Starring: Frances McDormand, William H. Macy
Director: Joel Coen
Rated: R
RunTime: 98 Minutes
Release Date: March 1996
Genres: Comedy, Drama, Suspense, Independent


*Also starring: John Carroll Lynch, Steve Buscemi, Peter Stormare, Harve Presnell, John Lynch, Kristin Rudrud, Steve Park, Jose Feliciano



Review by Andrew Hicks
3½ stars out of 4

Joel and Ethan Coen, the Coen Brothers (a.k.a. the Brothers Coen), have brought the world a handful of bizarre yet funny movies, among them BLOOD SIMPLE and RAISING ARIZONA, but none so bizarre or funny as FARGO. Cleverly morbid and supposedly based on a true story, FARGO tells a PULP FICTION-like story of crime gone wrong, when a car salesman with monetary troubles (William H. Macy) hires two criminals (Steve Buscemi and Peter Stormare) to kidnap his wife and split the ransom money with him.
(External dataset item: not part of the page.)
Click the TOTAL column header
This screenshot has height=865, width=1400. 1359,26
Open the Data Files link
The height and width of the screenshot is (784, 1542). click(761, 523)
But things soon go wrong and people end up dead. Macy has no idea how to cover his tracks, Buscemi and Stormare don't get along and to top things off, pregnant police chief Frances McDormand is doing a damn good job of investigating the homicides. McDormand, like all the other actors in the film, does great justice to her quirky character and the bizarre food binges her pregnancy craves. She and the other characters talk in a hilarious Canadian / Super Fans dialect that emphasizes usage of the words "there" and "ya" as punctuation.

The dialect blends with the surroundings -- North Dakota and Minnesota in the dead of winter, where shades of white and gray are the only colors you see outside and everyone plods around in oversized parkas. The snow itself plays an important role in the movie, from the scene where Buscemi buries a briefcase along the side of the road to the scene where McDormand examines three dead bodies in the snow and nonchalantly recreates the crime exactly as it took place.

Although FARGO has only enough plot in its 98 minutes to have comprised one of Tarantino's three PULP FICTION segments, it shares Quentin's love for dialogue. Aside from the unique dialect and usage of phrases like "So you married ol' son- of-a-Gunderson," the Coens drop in a few great scenes that don't have anything to do with the plot, as when McDormand meets a friend from high school who tries to seduce her even though she's married and very pregnant or when Buscemi chews out a parking lot attendant for charging him money even though he only drove through the lot.

It all adds up to an incredibly surreal but entertaining experience that is one of the few truly original movies of the year. Nothing inspires originality like the absurdities of real life, although I'm sure Joel and Ethan added some embellishments of their own to make it an even more compelling story of crime and punishment, for -- and this is the last comparison I'll be making to PULP FICTION -- in the end justice is served to all the wrong doers and McDormand, her work done, is able to crawl back into bed with her husband, the same bed she dragged herself out of in the middle of the night as the crimes began. FARGO is an intricate, full-circle movie for people who enjoy doses of intelligence to go with brutality.